Vorliegender Text:

Putin bei Hannover Messe Auf die Balance kommt es an
08.04.2013, 21:39 Uhr
Es ging auch manchmal heiter zu: Putin und Merkel auf der Hannover Messe.
(Foto: picture alliance / dpa)
Der Besuch des russischen Staatspräsidenten Wladimir Putin auf der Hannover Messe dient in erster Linie der Vertiefung der deutsch-russischen Wirtschaftsbeziehungen. Doch angesichts der Durchsuchungen deutscher Stiftungen in Russland kam Kanzlerin Angela Merkel um eine Stellungnahme zur politischen Situation in Putins Reich nicht umhin. Deren Bewertung fällt in deutschen Tageszeitungen unterschiedlich aus.
Die Frankfurter Allgemeine Zeitung ist überzeugt, dass "keine noch so deutlichen Worte einer westlichen Regierung Putin dazu bringen" würden, "plötzlich demokratische Regeln zu achten." Dafür stünde für die russische Führung sowie für Putin selbst zu viel auf dem Spiel. Dennoch hält sie die Kritik der Kanzlerin für "ein wichtiges Signal: zum einen an den Kreml, der sich ohne solche Ermahnungen vielleicht nicht einmal mehr bemühen würde, den demokratischen Schein zu wahren, zum anderen auch an diejenigen Personen und Gruppen in Russland, die demokratische Werte teilen." Dabei käme es auf die richtige Balance an, heikle Themen dann anzusprechen, wenn Moskau selbst große Interessen verfolgt: in Wirtschaftsfragen.

Gesammeltes Material:
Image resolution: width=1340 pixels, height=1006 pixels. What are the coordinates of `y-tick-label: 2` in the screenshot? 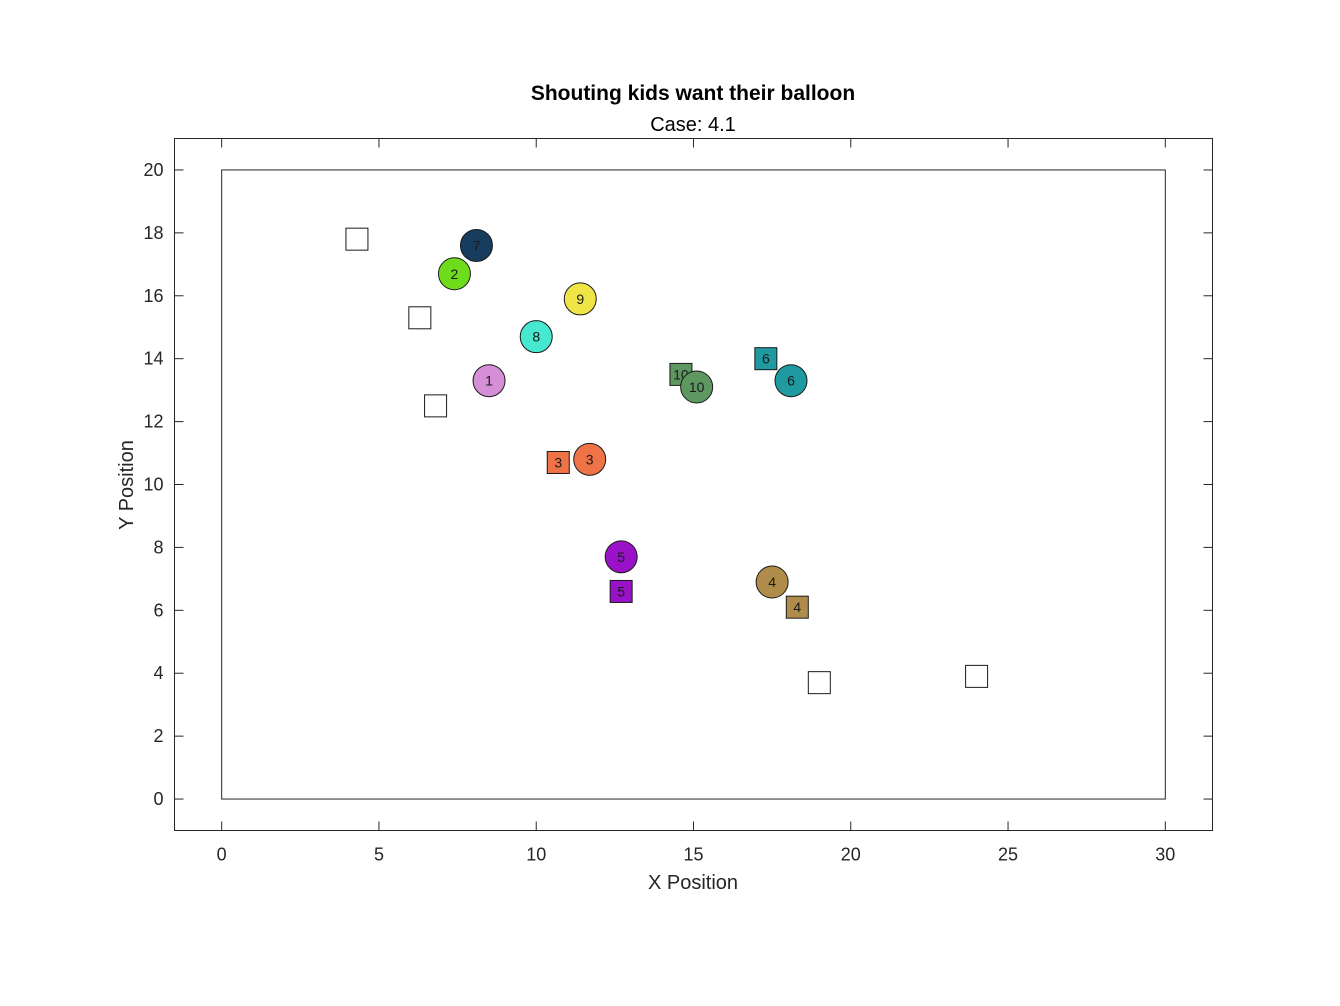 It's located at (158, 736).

Fragen zum Text:
[1] Fasse den Text über Putins Besuch auf der Hannover Messe in zwei Sätzen zusammen.
[2] Führe den Text über Putins Besuch auf der Hannover Messe im Anschluss an seinen letzten Satz fort.
Die Zeilen haben damit nichts zu tun.

Erwartete Lösungen:
[1] Putins Besuch auf der Hannover Messe dient vor allem der Vertiefung der deutsch-russischen Wirtschaftsbeziehungen, doch wegen der Durchsuchungen deutscher Stiftungen in Russland musste Merkel auch zur politischen Lage Stellung nehmen. Die Frankfurter Allgemeine Zeitung glaubt nicht, dass westliche Worte Putin zur Achtung demokratischer Regeln bewegen, hält die Kritik der Kanzlerin aber für ein wichtiges Signal an den Kreml und an die demokratisch gesinnten Kräfte in Russland.

[2]
Die Wirtschaftsvertreter selbst sieht hingegen die Hannoversche Allgemeine Zeitung in der Pflicht: "Auf die Menschenrechte in Russland zu pochen ist in erster Linie Aufgabe der Politik. Ganz aber kann sich die Wirtschaft nicht wegducken." Denn wenn heute gern von nachhaltiger Produktion die Rede ist, dann kämen auch die politischen Standards im Investitionsland in den Blick. "Wer sagt denn, dass ein Abschluss scheitert, wenn es zuvor einen Hinweis auf die politischen Verhältnisse im Land gibt? Die Metallarbeitgeber aus Niedersachsen sind mit gutem Beispiel vorangegangen und haben das russische Vorgehen gegen die Stiftungen kritisiert. Danach kann man ja immer noch intensiv über Maschinenbau reden."
"Putin hat in einem ARD-Interview bewiesen, mit welch paranoiden Hirngespinsten sich Russlands Machtelite umgibt", befindet hingegen die Rhein-Zeitung aus Koblenz. "Eine Milliarde Dollar seien in vier Monaten aus dem Ausland an 654 russische NGOs geflossen, behauptete der Kremlchef allen Ernstes." Wer zu solchen Behauptungen schweigt oder sogar gute Miene zum bösen Spiel macht, fördere nicht die Interessen der deutschen Wirtschaft. "Er bekräftigt lediglich Putins Repressionskurs und beschädigt die eigene Glaubwürdigkeit."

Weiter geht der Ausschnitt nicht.